=== Job ===
Copy down these rows verbatim, every line of each one included.

=== Given records ===
....................
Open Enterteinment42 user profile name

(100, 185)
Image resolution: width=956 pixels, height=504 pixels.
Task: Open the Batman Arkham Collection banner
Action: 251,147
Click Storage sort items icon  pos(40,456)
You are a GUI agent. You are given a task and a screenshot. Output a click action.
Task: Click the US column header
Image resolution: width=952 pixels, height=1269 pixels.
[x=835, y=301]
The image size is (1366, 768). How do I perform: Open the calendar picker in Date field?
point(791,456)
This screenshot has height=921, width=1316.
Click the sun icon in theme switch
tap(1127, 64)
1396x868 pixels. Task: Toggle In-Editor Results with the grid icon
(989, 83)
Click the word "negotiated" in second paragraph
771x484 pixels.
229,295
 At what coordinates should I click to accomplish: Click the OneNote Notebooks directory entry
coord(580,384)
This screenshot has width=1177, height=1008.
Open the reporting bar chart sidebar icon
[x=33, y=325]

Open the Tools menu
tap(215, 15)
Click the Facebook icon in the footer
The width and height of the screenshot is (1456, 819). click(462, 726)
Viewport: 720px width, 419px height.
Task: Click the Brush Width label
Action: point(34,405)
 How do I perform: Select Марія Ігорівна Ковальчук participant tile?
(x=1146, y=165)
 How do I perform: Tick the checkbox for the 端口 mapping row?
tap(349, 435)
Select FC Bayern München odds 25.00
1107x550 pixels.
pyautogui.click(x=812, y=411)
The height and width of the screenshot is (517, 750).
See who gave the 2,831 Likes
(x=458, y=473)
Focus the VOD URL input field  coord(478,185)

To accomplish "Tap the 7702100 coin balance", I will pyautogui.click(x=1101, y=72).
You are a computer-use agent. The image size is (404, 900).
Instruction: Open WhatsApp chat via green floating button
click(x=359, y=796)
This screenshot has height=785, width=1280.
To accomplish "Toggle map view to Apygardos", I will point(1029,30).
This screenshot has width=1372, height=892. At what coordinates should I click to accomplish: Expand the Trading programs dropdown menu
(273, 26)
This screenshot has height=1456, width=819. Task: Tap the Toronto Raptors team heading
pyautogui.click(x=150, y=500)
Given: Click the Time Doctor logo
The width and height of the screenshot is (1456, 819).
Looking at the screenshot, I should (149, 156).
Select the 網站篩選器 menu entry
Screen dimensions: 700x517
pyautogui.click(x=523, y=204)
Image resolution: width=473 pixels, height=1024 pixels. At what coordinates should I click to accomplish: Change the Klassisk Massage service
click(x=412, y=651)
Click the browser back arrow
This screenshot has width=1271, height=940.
....................
=== Exercise result ===
Open Enterteinment42 user profile name

(100, 185)
Image resolution: width=956 pixels, height=504 pixels.
Task: Open the Batman Arkham Collection banner
Action: 251,147
Click Storage sort items icon  pos(40,456)
You are a GUI agent. You are given a task and a screenshot. Output a click action.
Task: Click the US column header
Image resolution: width=952 pixels, height=1269 pixels.
[x=835, y=301]
The image size is (1366, 768). How do I perform: Open the calendar picker in Date field?
point(791,456)
This screenshot has height=921, width=1316.
Click the sun icon in theme switch
tap(1127, 64)
1396x868 pixels. Task: Toggle In-Editor Results with the grid icon
(989, 83)
Click the word "negotiated" in second paragraph
771x484 pixels.
229,295
 At what coordinates should I click to accomplish: Click the OneNote Notebooks directory entry
coord(580,384)
This screenshot has width=1177, height=1008.
Open the reporting bar chart sidebar icon
[x=33, y=325]

Open the Tools menu
tap(215, 15)
Click the Facebook icon in the footer
The width and height of the screenshot is (1456, 819). click(462, 726)
Viewport: 720px width, 419px height.
Task: Click the Brush Width label
Action: point(34,405)
 How do I perform: Select Марія Ігорівна Ковальчук participant tile?
(x=1146, y=165)
 How do I perform: Tick the checkbox for the 端口 mapping row?
tap(349, 435)
Select FC Bayern München odds 25.00
1107x550 pixels.
pyautogui.click(x=812, y=411)
The height and width of the screenshot is (517, 750).
See who gave the 2,831 Likes
(x=458, y=473)
Focus the VOD URL input field  coord(478,185)

To accomplish "Tap the 7702100 coin balance", I will pyautogui.click(x=1101, y=72).
You are a computer-use agent. The image size is (404, 900).
Instruction: Open WhatsApp chat via green floating button
click(x=359, y=796)
This screenshot has height=785, width=1280.
To accomplish "Toggle map view to Apygardos", I will point(1029,30).
This screenshot has width=1372, height=892. At what coordinates should I click to accomplish: Expand the Trading programs dropdown menu
(273, 26)
This screenshot has height=1456, width=819. Task: Tap the Toronto Raptors team heading
pyautogui.click(x=150, y=500)
Given: Click the Time Doctor logo
The width and height of the screenshot is (1456, 819).
Looking at the screenshot, I should (149, 156).
Select the 網站篩選器 menu entry
Screen dimensions: 700x517
pyautogui.click(x=523, y=204)
Image resolution: width=473 pixels, height=1024 pixels. At what coordinates should I click to accomplish: Change the Klassisk Massage service
click(x=412, y=651)
Click the browser back arrow
This screenshot has width=1271, height=940.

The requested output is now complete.